Midspeed, multi-modal lanes that are wide enough to create a feeling of safety for bicyclists and scooterists can incubate and stimulate interest in transit options that are not the automobile. By ensuring equitable streets for all forms of transit, Indianapolis can produce safer, less polluted, more productive streets that allow anyone to have a share of the road. By reclaiming streets for the people, the city could increase reliance on transit and non-automobile options just by making it slightly harder to drive. If Indy is serious about encouraging walking/biking/transit, then it is not enough to just build rapid transit and encourage density. We must make it harder to drive and take away space from cars.
Call to Action
If scooters and multi-modal options do not have infrastructure in place, they will not thrive. As many of those riders would be taking an Uber/Lyft or driving a personal vehicle otherwise, Indy must do its best to encourage multi-modal options. .

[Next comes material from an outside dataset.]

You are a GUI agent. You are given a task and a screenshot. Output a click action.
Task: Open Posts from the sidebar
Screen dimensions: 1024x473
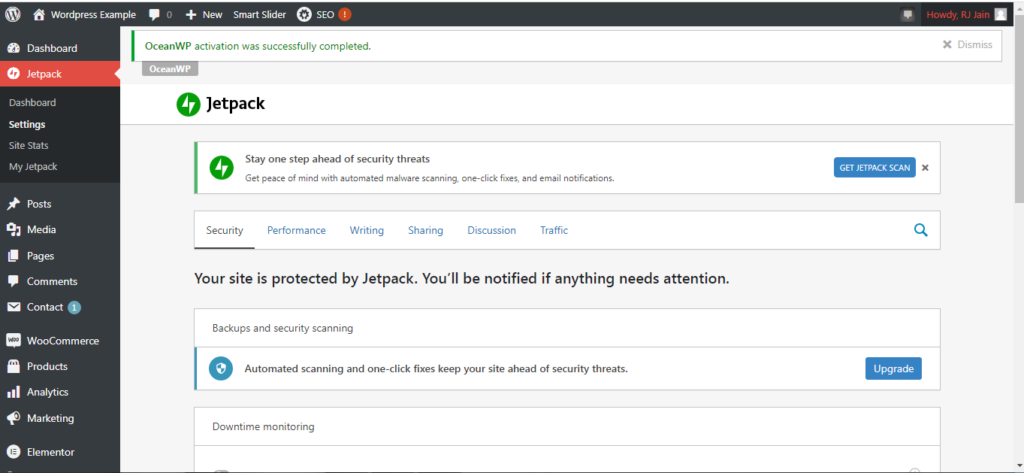(39, 204)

Regular bike lanes won’t cut it. Midspeed lanes created by bollarding lanes of traffic downtown will. Time and time again, cities that have taken space away from cars and given it back to pedestrians and other forms of transport have found huge benefit – from Medellin, Columbia to New York City to Copenhagen.
Yeah, I guess it’s outrageous to think Indy can build or maintain Amsterdam-style cycle tracks. But it was crazy to suggest the Cultural Trail would become reality, too. It would not require massive amounts of construction, and the city already owns the land needed. We have already seen that no one is missing the traffic lanes used for the Cultural Trail. And if they are, their headaches may be soothed by the over $1 billion of investment along it.
Indy already took a risk by investing in the Cultural Trail – one that paid off handsomely. The city could move even further ahead of the curve by creating a network of downtown streets that cater not only to cars – but exist for pedestrians, scooters, and bikes. Downtown streets can exist for families, the disabled, and the car-less.